ACTIVITY: In your copy of the entries below, keep every word exactly and leave out all images.

ENTRIES SUPPLIED:
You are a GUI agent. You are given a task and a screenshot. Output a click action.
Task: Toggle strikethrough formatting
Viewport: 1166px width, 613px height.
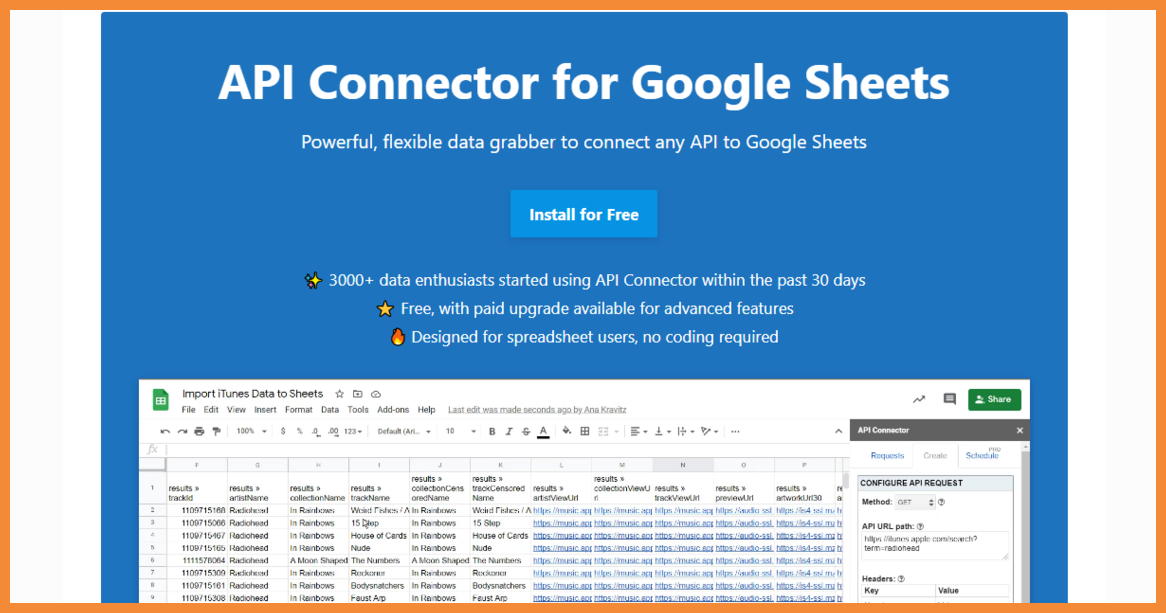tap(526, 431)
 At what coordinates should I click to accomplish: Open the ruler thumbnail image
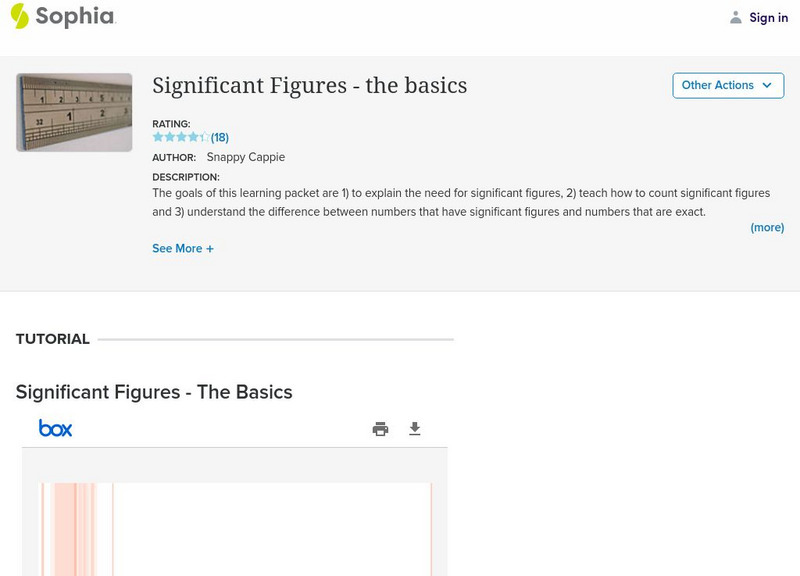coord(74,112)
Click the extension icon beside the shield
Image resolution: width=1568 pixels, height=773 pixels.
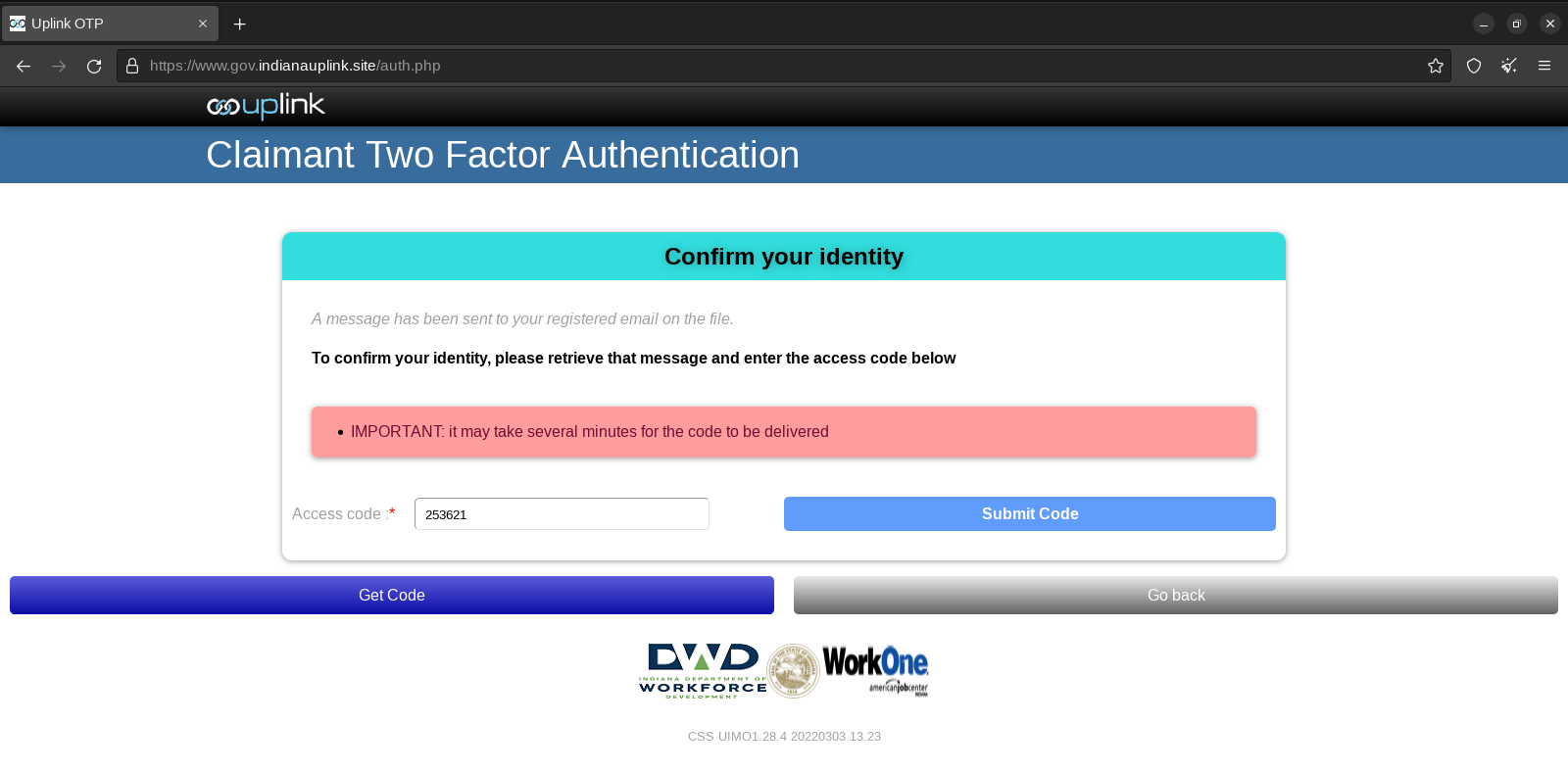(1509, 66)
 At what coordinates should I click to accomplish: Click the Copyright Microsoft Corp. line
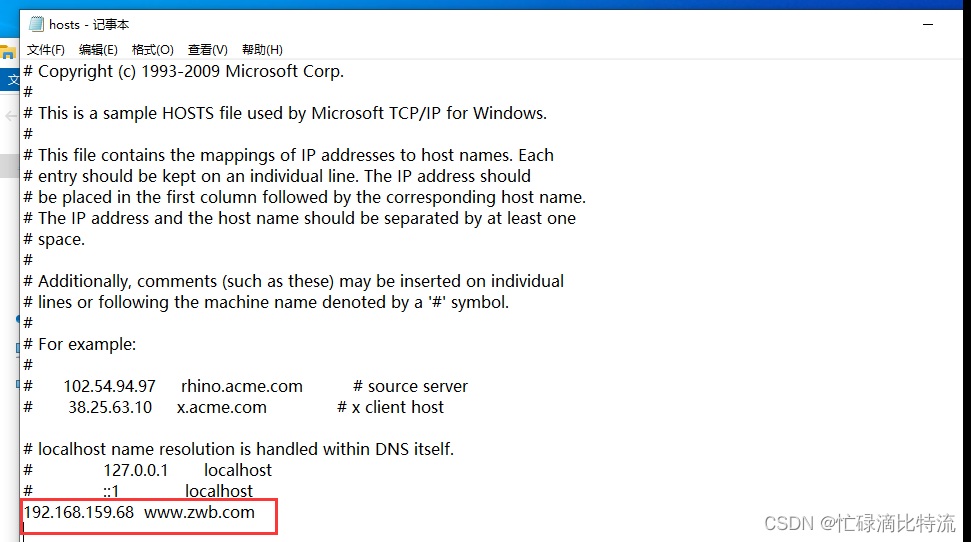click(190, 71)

SOLVED EXERCISE:
You are a GUI agent. You are given a task and a screenshot. Output a click action.
Task: Toggle strikethrough formatting
Viewport: 1166px width, 613px height.
tap(526, 431)
 At what coordinates should I click to accomplish: Open the ruler thumbnail image
coord(74,112)
Click the extension icon beside the shield
Image resolution: width=1568 pixels, height=773 pixels.
(1509, 66)
 At what coordinates should I click to accomplish: Click the Copyright Microsoft Corp. line
click(190, 71)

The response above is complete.